My partner and I sold 100% of our shares to our own EOT (you can choose the amount with a minimum of 51 per cent) in 2018 and last year completed our five-year earnout period.

We survived a terrible time under Covid when we lost 80 per cent of our revenue in one month and in our recovery plan set out financial targets which we have met and allowed us to pay all our staff a one month bonus at year end.  As I explained to our team at our end of party, if we achieve the same result over the next three years my partner and I will have had the value of our shares paid off and the value of their bonus in year three will be worth a year’s salary each.  You could describe it as the ultimate win-win.

The third area which I believe this Government has helped successfully grow is our tech sector, which is now the third largest in the world, with our tech startups valued at £996 billion.  This is the result of the quality of our educational institutions, the ingenuity of our entrepreneurs and underpinned by the SEIS scheme. As we have seen with the recent Microsoft announcement of its £2.5 billion European AI hub in the UK, we are well placed to embrace the benefits of AI. I believe Rishi Sunak is correct to identify that the UK can take a leadership role in the technology which will help us grow our productivity.  Only by growing our economy will we be able to fund services to help the less fortunate in society. I am witnessing AI’s impact through my advisory role with one of the world’s most successful AI companies. This business is dramatically changing the financial performance – and significantly reducing the carbon footprint – of many of the world’s most energy-intensive businesses.  Of note this is a US company that decided to co-locate in London.
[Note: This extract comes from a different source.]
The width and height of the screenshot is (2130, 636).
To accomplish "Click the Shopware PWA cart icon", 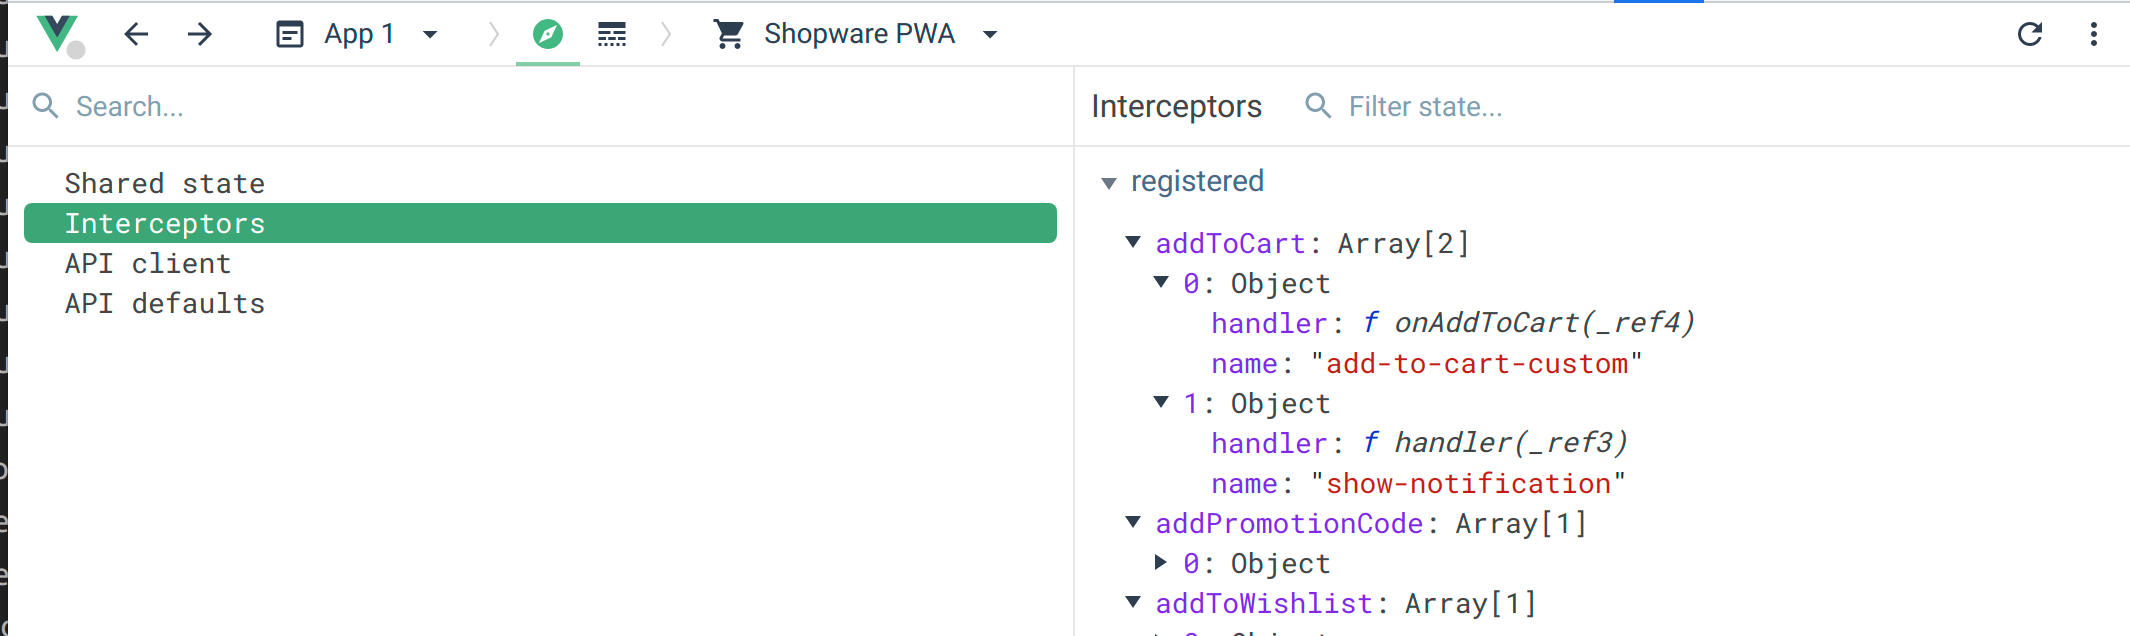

This is another win-win outcome that can in time be extended to all sorts of business activity and help not just make more profits, allowing for more investment and jobs, but also make the world a greener place.

So in conclusion, whilst I believe Government should not be a crutch that businesses rely on to support them, I do believe Government can help create a positive environment to help unleash the country’s entrepreneurial potential.